## EXERCISE AIM
Write out an exact copy of the line containing "950x610 pixels. At" and all lines that follow it in the data below, leaving out pictures.

## MATERIAL PROVIDED
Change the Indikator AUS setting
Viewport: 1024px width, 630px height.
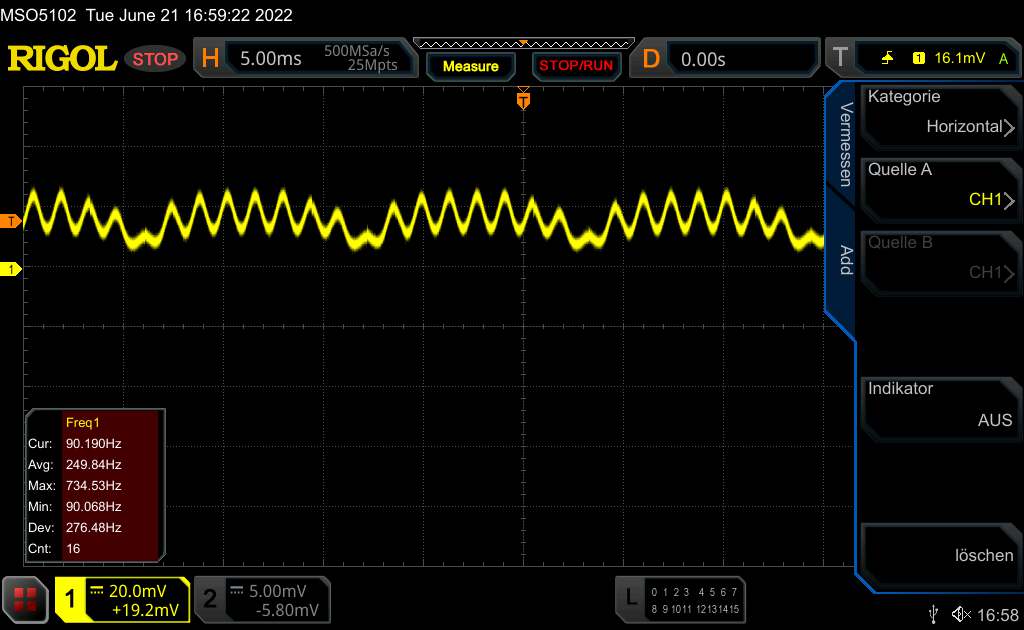(938, 405)
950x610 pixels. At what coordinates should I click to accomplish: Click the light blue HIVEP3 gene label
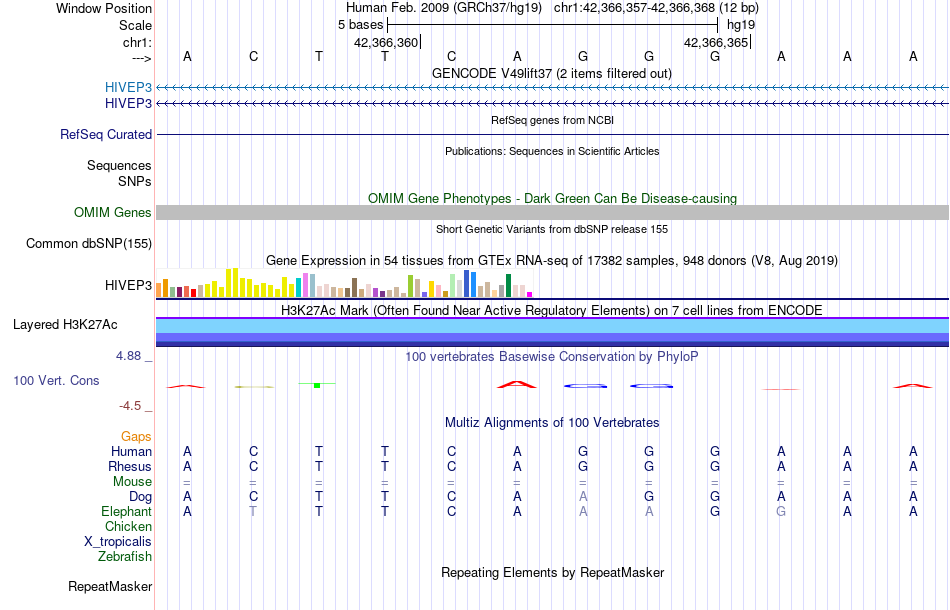tap(128, 87)
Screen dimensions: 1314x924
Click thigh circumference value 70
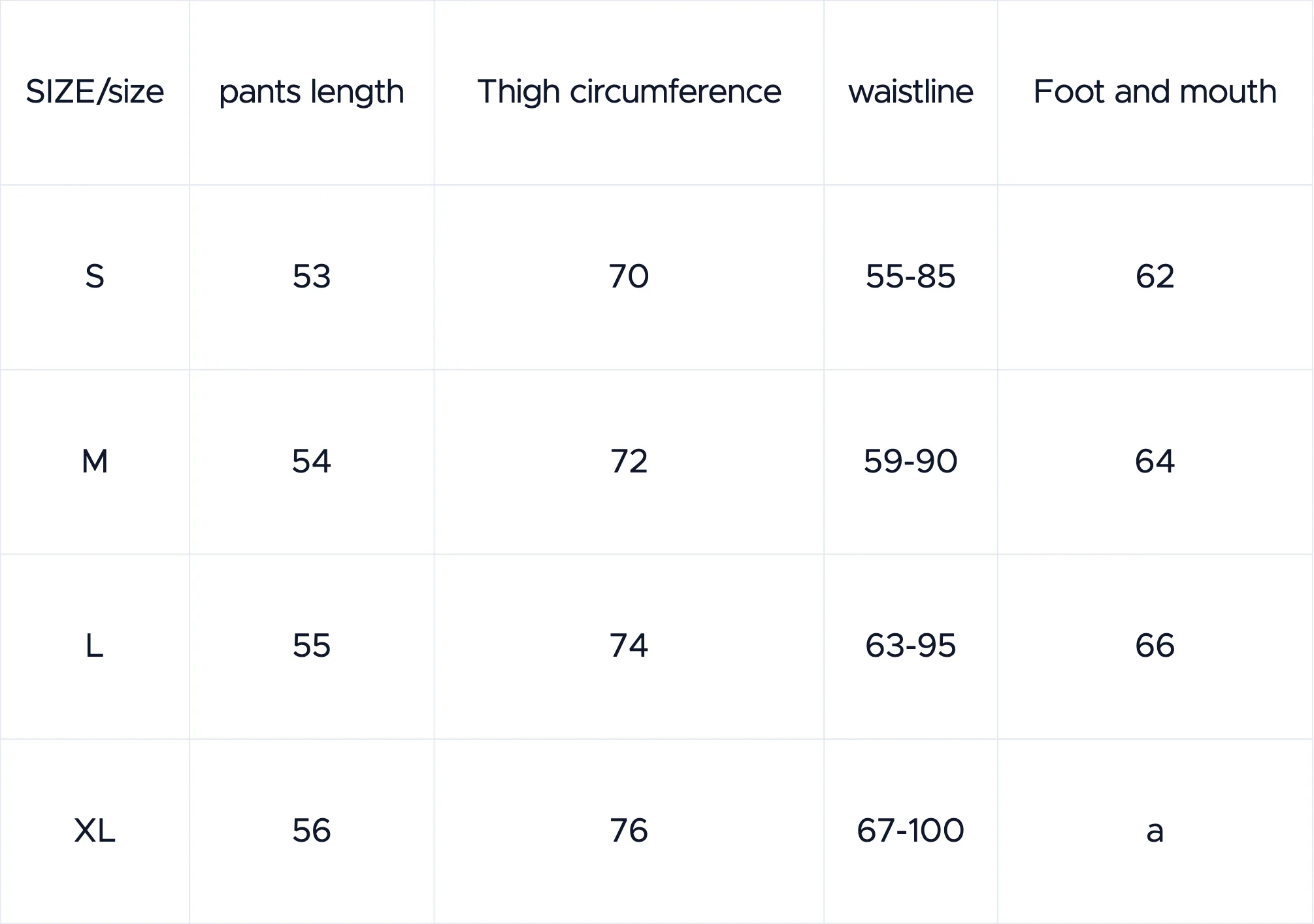[629, 276]
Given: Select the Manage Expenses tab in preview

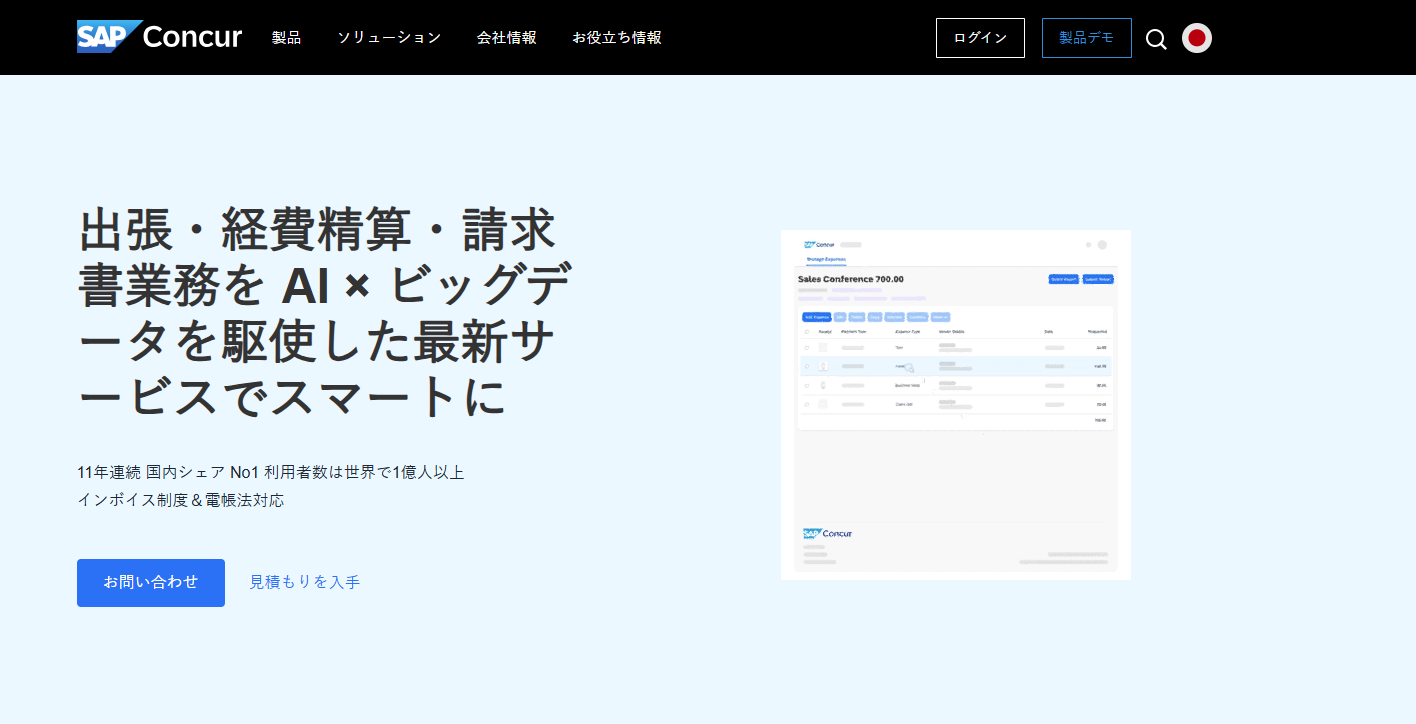Looking at the screenshot, I should [x=826, y=259].
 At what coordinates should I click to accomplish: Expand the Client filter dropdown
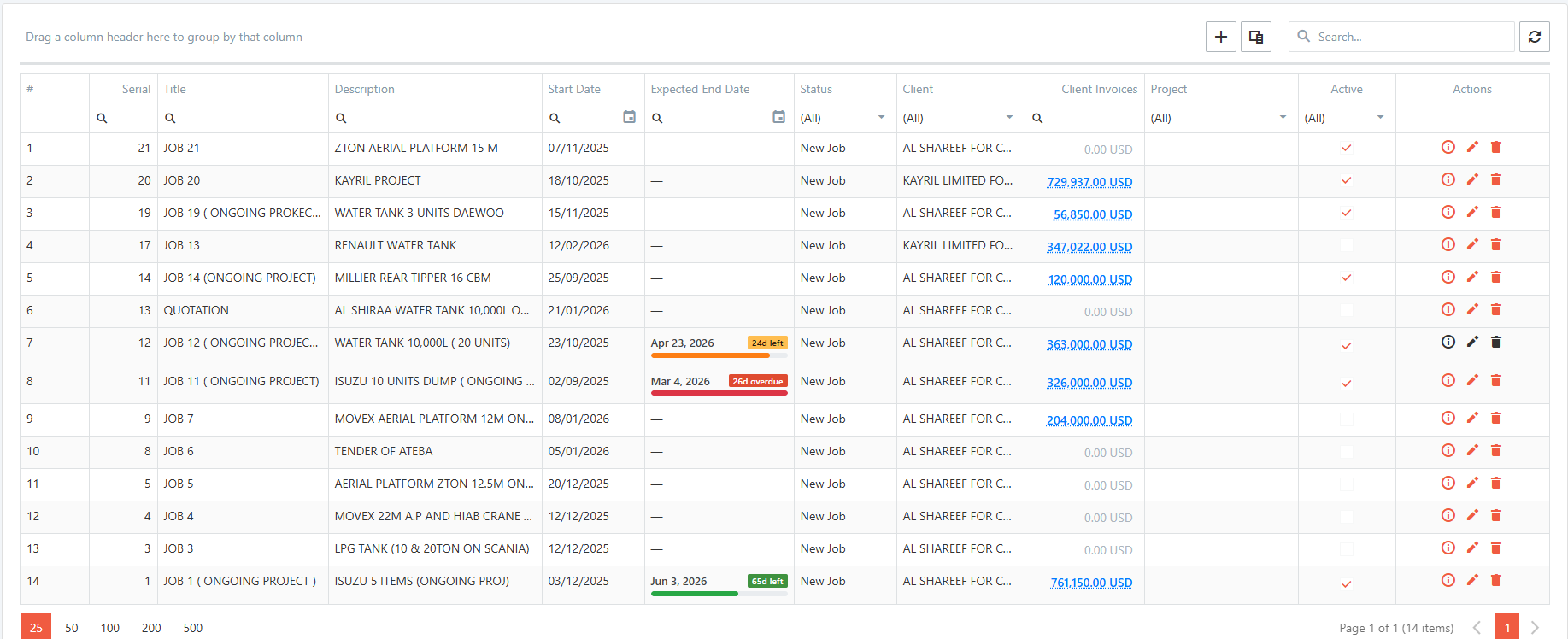pos(1009,117)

## RESULT
950x610 pixels. At what coordinates should I click to accomplish: Click the light blue HIVEP3 gene label
tap(128, 87)
Screen dimensions: 1314x924
Click thigh circumference value 70
[629, 276]
Given: Select the Manage Expenses tab in preview

Looking at the screenshot, I should [x=826, y=259].
 At what coordinates should I click to accomplish: Expand the Client filter dropdown
pos(1009,117)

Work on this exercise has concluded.